Task directions: The exercise asks you to copy every line below in which "Disable" appears.

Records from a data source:
---

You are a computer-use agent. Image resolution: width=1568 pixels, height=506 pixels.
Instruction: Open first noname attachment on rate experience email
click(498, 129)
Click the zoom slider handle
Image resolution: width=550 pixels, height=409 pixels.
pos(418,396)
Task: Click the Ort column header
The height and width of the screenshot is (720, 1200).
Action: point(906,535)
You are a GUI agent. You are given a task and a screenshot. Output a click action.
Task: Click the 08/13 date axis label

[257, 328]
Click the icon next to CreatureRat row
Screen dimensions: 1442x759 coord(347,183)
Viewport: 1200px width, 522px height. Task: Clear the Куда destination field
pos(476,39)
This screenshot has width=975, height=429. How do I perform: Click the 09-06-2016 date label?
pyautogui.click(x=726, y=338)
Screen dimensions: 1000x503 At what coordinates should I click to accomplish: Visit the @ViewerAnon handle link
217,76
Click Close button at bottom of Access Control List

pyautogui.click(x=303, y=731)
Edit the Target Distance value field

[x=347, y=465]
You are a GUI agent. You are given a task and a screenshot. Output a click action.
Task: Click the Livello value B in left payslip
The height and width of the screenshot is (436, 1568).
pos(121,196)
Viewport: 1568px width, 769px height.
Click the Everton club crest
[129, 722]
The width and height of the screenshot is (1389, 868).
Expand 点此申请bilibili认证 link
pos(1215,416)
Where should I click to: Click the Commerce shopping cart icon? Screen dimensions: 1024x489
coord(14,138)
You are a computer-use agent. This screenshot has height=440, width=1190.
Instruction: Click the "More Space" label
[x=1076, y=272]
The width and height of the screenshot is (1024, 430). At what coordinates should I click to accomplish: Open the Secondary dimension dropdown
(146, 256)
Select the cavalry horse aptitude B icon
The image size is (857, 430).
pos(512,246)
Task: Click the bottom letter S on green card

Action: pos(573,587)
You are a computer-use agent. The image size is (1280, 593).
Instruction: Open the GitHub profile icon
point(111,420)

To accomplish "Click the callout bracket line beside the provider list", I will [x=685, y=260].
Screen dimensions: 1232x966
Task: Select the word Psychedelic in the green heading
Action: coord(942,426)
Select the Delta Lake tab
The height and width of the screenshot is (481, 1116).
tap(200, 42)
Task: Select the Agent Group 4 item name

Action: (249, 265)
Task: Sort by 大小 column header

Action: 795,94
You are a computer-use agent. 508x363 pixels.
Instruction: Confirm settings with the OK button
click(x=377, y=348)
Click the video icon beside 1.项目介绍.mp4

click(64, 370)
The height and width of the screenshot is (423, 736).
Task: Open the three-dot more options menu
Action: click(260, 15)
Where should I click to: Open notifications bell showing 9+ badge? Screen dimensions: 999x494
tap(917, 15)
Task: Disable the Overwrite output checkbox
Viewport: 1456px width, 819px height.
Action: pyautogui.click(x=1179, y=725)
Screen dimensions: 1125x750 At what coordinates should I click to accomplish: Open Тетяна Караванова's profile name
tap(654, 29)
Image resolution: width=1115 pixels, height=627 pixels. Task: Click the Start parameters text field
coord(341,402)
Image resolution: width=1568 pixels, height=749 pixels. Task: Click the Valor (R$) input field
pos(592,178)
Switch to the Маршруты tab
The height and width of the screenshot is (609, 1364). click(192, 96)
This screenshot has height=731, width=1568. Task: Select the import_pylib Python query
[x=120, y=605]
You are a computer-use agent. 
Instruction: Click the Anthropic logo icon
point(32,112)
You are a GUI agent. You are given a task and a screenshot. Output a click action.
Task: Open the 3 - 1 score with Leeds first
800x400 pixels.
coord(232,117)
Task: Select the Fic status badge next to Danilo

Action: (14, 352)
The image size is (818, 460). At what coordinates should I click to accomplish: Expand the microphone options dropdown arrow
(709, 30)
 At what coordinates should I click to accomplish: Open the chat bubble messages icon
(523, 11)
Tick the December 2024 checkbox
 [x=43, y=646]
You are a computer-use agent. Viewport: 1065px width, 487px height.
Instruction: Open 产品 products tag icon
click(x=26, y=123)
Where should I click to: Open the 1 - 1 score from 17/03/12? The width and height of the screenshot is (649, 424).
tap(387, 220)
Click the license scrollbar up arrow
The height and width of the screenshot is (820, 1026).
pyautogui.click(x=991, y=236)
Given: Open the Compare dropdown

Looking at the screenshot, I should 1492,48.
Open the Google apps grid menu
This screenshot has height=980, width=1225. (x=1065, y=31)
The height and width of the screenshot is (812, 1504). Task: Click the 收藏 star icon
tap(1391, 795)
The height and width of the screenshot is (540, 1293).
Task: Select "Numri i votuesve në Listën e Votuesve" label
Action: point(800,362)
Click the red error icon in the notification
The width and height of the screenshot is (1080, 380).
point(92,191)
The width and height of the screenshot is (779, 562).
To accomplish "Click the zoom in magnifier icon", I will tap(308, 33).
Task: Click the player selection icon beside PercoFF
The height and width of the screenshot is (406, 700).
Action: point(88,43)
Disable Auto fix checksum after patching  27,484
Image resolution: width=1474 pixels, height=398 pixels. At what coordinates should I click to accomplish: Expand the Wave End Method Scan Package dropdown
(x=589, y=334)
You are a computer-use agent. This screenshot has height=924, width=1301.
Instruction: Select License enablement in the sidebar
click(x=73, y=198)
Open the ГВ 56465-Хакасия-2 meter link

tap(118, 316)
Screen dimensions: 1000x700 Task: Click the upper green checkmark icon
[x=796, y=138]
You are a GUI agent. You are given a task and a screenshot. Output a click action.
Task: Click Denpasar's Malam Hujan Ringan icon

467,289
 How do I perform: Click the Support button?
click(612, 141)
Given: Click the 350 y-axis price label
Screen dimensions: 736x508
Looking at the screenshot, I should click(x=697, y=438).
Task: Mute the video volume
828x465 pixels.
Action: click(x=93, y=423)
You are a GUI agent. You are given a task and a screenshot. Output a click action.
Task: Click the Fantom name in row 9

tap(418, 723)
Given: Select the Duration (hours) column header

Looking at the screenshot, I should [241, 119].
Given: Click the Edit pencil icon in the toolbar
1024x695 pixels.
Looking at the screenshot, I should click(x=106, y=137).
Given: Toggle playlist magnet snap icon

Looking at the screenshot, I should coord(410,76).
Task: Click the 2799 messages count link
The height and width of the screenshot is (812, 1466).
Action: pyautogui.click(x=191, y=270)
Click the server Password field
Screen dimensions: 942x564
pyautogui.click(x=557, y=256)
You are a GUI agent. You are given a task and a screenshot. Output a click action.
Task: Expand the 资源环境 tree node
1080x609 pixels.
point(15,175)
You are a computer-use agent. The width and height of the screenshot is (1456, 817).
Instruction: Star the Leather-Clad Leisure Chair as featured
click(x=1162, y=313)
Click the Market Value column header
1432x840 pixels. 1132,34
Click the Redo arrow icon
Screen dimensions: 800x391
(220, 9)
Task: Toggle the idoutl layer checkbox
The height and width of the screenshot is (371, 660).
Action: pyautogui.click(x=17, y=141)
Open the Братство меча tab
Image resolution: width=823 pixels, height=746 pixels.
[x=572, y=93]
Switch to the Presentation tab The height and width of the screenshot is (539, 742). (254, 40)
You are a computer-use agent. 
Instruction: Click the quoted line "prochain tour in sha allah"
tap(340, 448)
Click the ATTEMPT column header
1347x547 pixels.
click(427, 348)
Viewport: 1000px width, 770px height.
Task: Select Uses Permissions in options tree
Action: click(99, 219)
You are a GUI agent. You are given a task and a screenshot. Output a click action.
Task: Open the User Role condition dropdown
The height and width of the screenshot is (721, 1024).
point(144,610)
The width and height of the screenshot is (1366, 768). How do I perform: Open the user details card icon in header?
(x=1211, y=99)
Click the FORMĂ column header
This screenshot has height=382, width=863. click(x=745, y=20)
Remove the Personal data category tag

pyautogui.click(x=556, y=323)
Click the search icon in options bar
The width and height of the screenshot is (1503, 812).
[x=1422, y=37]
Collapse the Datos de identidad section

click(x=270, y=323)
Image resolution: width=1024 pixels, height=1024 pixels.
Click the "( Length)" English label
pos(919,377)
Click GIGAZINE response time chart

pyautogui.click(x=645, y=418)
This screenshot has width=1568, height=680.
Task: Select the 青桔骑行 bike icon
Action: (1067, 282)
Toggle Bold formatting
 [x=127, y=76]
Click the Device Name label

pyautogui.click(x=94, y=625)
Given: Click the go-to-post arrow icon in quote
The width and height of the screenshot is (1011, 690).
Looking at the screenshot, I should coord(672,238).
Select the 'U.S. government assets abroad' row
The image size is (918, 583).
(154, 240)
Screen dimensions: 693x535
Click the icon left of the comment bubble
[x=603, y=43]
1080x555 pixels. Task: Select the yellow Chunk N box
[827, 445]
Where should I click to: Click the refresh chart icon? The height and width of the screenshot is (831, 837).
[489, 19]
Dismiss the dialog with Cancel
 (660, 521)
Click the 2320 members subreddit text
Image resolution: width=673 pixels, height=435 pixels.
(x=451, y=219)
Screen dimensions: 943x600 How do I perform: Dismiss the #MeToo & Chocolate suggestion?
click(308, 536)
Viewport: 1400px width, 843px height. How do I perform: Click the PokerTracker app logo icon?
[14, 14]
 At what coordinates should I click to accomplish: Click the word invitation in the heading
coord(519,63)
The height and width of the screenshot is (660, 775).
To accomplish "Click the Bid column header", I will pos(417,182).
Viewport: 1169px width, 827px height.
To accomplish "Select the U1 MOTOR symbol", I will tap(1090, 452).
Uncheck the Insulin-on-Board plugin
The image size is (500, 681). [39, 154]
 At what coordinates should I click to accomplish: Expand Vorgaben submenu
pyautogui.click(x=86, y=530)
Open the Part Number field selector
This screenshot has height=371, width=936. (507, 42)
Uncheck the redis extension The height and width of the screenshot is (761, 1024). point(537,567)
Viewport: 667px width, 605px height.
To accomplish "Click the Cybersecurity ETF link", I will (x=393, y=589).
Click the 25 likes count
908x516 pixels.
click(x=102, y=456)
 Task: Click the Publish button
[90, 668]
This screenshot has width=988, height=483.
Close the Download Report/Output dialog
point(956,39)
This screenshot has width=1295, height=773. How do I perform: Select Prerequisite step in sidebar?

---

Solution:
Task: Disable the Overwrite output checkbox
Disable Auto fix checksum after patching  27,484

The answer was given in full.